**EXERCISES**:
a - Answer these questions from the Toronto paramedic incident post, one answer per line, marked like the questions:
(i) How many rows does the data set contain?
(ii) Which day of the week typically has a higher incident count than other weekdays?
(iii) What is the file path passed to read_excel in the preprocessing code?
b - Report every line of the listing below that contains the string "screenshot". Case counts.

Summary

The City of Toronto’s open data website contains information on incidents to which Toronto Paramedic Services responds, including the general incident type, priority and number of units arrived at scene. The data-set spans from 2012 through 2016 and contains 1,217,830 rows.

In this post the daily count of incidents, to which paramedics respond to, is analysed and broken down by year, month, and day of week variables. Three observations are identified from this analysis:

  1. Daily incident count is increasing from 2012 through 2016;
  2. Summer months see a higher daily incident count than winter months; and
  3. Friday’s typically have a higher incident count than other weekdays.

Analysis

Data

The raw data used in this analysis can be located on the City of Toronto’s open data website. A processed version of the raw data that contains the updated variables used in the analysis below can be located on my github page.

R libraries

The following libraries were loaded into my R workspace for this analysis.

library(tidyverse);library(magrittr);library(car);
library(GGally);
library(extrafont);
library(readxl)

Preprocessing

The data on the city of Toronto’s website is transformed into a single file with daily incident counts.

Ystart<-2012
Yend<-2016
for(i in Ystart:Yend){assign(paste("incidentdata",i,sep=""),read_excel("Data/TPS Incident Data_2012-2016.xlsx",sheet = paste(i)))}
# The individual data frames are combined, new temporal variables are created and used to create a daily incidence count variable. 
incidentdata_allyears<-rbind(incidentdata2012, incidentdata2013, incidentdata2014, incidentdata2015, incidentdata2016)

**RAW RECORDS**:
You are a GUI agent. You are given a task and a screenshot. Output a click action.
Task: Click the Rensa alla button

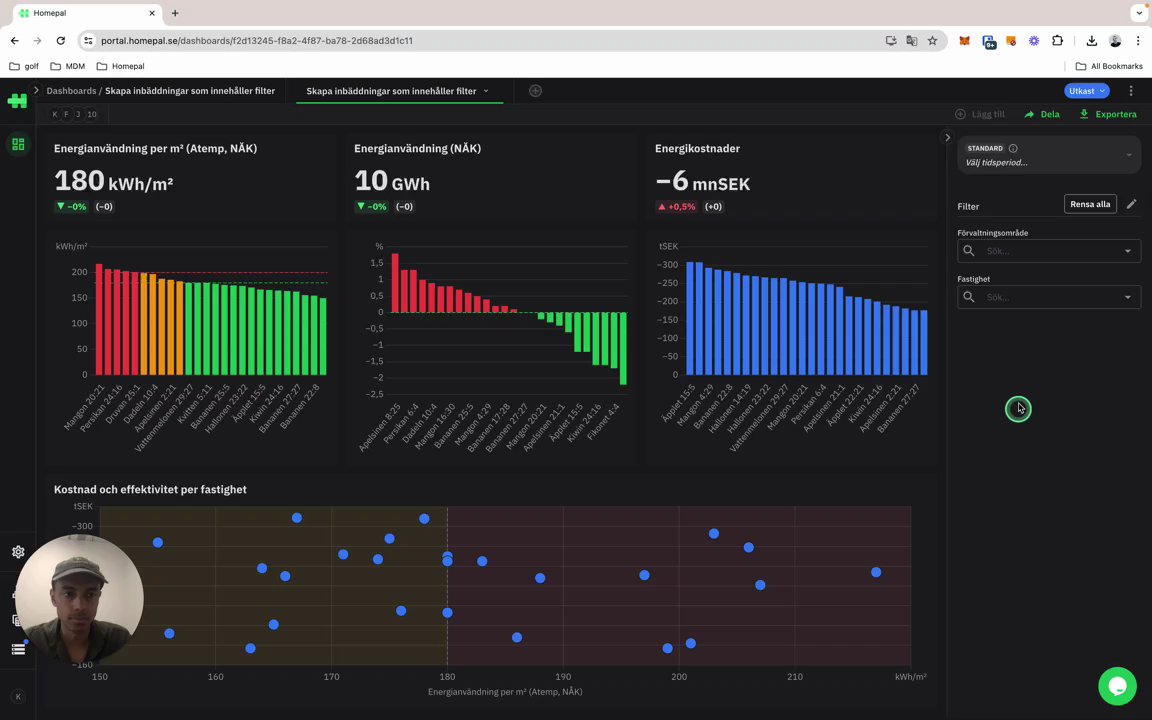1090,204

---

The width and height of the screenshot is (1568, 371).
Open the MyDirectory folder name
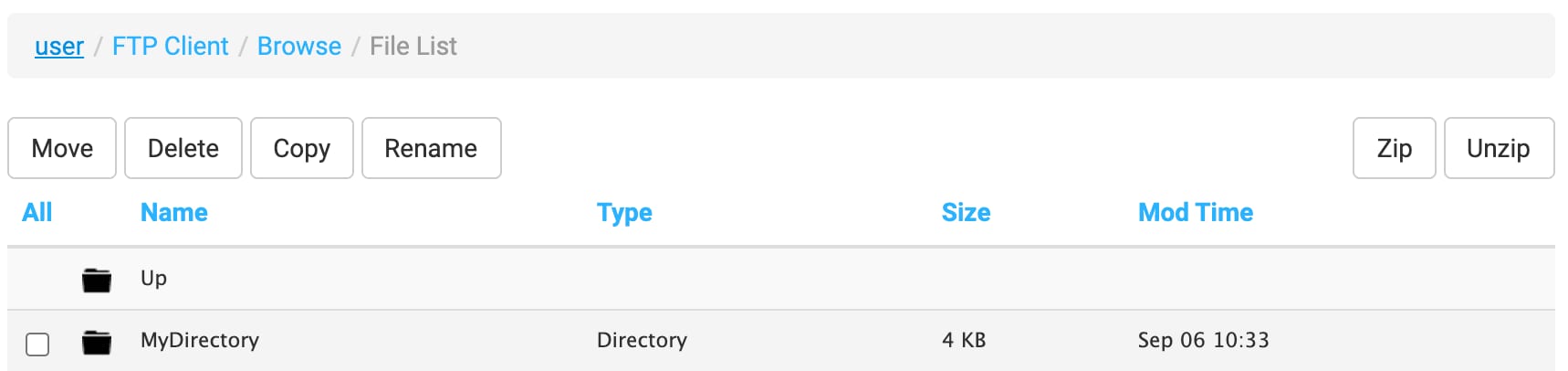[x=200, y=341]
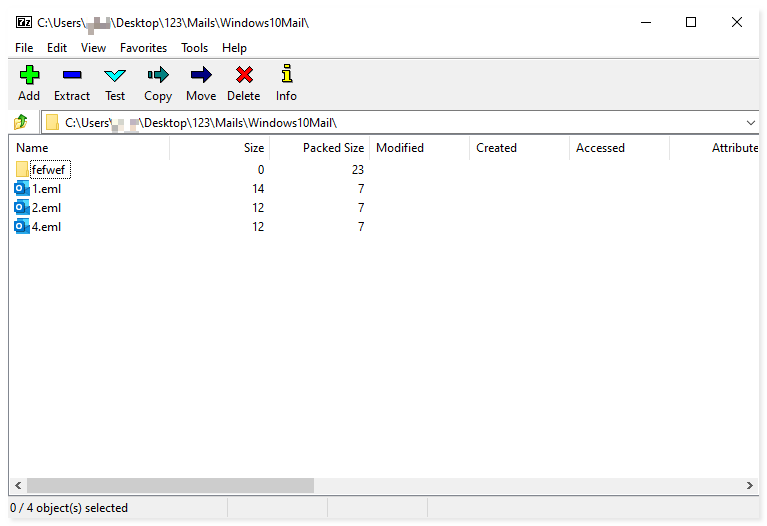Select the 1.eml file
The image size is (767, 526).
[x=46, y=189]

**ANSWERS GIVEN**:
a -
(i) 1,217,830
(ii) Friday
(iii) Data/TPS Incident Data_2012-2016.xlsx

b -
You are a GUI agent. You are given a task and a screenshot. Output a click action.
The width and height of the screenshot is (1568, 371).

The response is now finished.